Hackers Steal Trading Algorithms From Hedge Funds

And It’s Not The First Time

Hackers have been stealing the secret algorithms and tactics used by hedge funds and high-frequency trading firms, according to two security companies.

Such algorithms, frequently referred to as “the secret sauce”, can be the lifeblood of a financial firm, and are designed to take advantage – often automatically – of infinitesimal price discrepanciesin the stock market that may only last for milliseconds.

The security vendor Kroll reports that it has recently investigated three incidents involving hackers stealing such algorithms. “In two of the cases we were able to find the bad guy and stop him before he could share it on the Web,” Ernest Hilbert, Kroll’s head of cyber investigations for Europe, the Middle East and Africa, tells the Financial Times.

Greg Day, chief technology officer at information security firm FireEye, likewise describes another algorithm-targeting hack attack that his firm’s digital forensics investigators recently found. “It was a very targeted attack looking at gaining access to automated trading models,” he tells theFinancial Times, noting that this is part of a pattern of hackers increasingly executing “targeted attacks going after a high-value return.”

By stealing firms’ secret algorithms, digital forensics experts say, attackers could attempt to extort the firms into buying them back again, or else risk news of the theft becoming public, which might cause customers to panic. Alternately, in a “hack for hire” situation, an unscrupulous rival might attempt to make use of its competitor’s algorithms. “Data is a commodity to be bought, sold, stolen and traded. Financially motivated hackers are always looking to make money and build on the fortunes they have stolen,” Hilbert tells Information Security Media Group. “Hacking-for-profit is organized and lucrative. It’s not some kid in their mom’s basement looking to ‘card’ something off Amazon. This is organized fraud and financial manipulation.”

This isn’t the first time that warnings have been sounded over the theft of funds’ secret trading algorithms. On Feb. 24, Chinese national Kang Gao pleaded guilty to stealing documents from his former employer, the Manhattan-based international hedge fund firm Two Sigma. According to court documents, Gao’s employment contract prohibited him from attempting to access the quantitative trading strategies, trading models and related scientific and marketing materials that he admitted e-mailing to himself. He’s due to be sentenced in April.

“Computer source codes and proprietary trading methods are often the lifeblood of a company’s business model, and stealing them is a crime,” says Manhattan District Attorney Cyrus R. Vance, Jr. “Gao admitted to copying highly confidential material from his employer before heading to China to meet with investors in the company he hoped to launch.” But Vance says Gao was stopped “before he was able to do any serious harm.”

Are Targeted Algorithm Attacks Increasing?

Despite the incidents cited by Kroll and FireEye, however, it’s not clear if there’s been a surge in algorithm-targeting hacks. “It would not be unrealistic to expect to see an uptick, as we are seeing more attacks focusing on bigger returns, rather than the en-masse crimes,” FireEye’s Day tells ISMG. But it’s also unclear whether attacks have been launched by hackers that want to extort targeted firms, or whether these attacks have been commissioned by firms’ rivals.
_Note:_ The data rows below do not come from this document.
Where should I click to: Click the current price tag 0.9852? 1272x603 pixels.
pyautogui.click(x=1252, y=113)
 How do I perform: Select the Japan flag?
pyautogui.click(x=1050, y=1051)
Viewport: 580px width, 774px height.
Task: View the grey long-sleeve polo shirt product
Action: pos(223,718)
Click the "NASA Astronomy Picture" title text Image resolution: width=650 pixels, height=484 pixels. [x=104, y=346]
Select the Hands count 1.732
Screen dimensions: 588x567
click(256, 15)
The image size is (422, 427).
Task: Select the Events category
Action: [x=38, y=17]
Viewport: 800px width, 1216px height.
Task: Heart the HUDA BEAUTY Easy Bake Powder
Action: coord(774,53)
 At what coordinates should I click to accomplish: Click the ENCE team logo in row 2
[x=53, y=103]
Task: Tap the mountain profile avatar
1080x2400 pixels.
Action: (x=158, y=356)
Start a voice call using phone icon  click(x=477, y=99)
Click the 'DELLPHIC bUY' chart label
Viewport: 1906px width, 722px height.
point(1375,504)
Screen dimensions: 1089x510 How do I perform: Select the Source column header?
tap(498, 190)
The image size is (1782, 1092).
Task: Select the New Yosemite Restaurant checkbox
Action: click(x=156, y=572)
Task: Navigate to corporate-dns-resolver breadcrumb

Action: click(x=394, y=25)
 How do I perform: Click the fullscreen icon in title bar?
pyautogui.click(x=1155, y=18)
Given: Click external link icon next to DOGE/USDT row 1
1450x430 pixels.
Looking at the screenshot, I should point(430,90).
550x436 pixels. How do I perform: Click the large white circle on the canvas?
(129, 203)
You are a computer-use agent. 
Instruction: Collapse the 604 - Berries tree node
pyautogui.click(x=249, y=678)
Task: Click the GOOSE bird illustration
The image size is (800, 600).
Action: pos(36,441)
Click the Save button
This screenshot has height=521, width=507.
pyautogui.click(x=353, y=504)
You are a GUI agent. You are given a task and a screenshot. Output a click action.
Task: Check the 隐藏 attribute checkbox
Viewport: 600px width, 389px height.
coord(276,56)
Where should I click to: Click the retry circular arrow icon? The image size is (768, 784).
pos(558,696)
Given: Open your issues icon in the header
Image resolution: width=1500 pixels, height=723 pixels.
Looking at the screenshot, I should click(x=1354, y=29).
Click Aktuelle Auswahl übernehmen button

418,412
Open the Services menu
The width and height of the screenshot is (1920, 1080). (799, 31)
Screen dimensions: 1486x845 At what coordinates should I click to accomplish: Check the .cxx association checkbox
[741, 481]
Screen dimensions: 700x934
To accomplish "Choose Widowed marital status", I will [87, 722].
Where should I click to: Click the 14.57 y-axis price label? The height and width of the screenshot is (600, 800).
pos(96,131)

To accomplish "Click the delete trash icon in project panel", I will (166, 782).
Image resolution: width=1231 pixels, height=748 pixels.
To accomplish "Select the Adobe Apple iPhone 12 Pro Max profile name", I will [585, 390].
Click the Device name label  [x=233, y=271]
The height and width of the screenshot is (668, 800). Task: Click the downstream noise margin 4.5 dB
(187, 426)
Either type of attack “is likely to be difficult and rare,” John Miller, manager of cybercrime intelligence at threat-intelligence firm iSight Partners, tells ISMG. “The extortion scenario, though, is somewhat more plausible: extortion would probably be much easier than actually using the stolen data for trading.”

If an unscrupulous competitor did fund such an attack, however, it would likely be a sophisticated operation, Miller says, and benefit from the hacked firm being unlikely to reveal the intrusion – if discovered – for fear of spooking investors. “That victim – even if it could identify the attack – may not want to reveal the incident externally, to protect the victim’s reputation and credibility,” he says.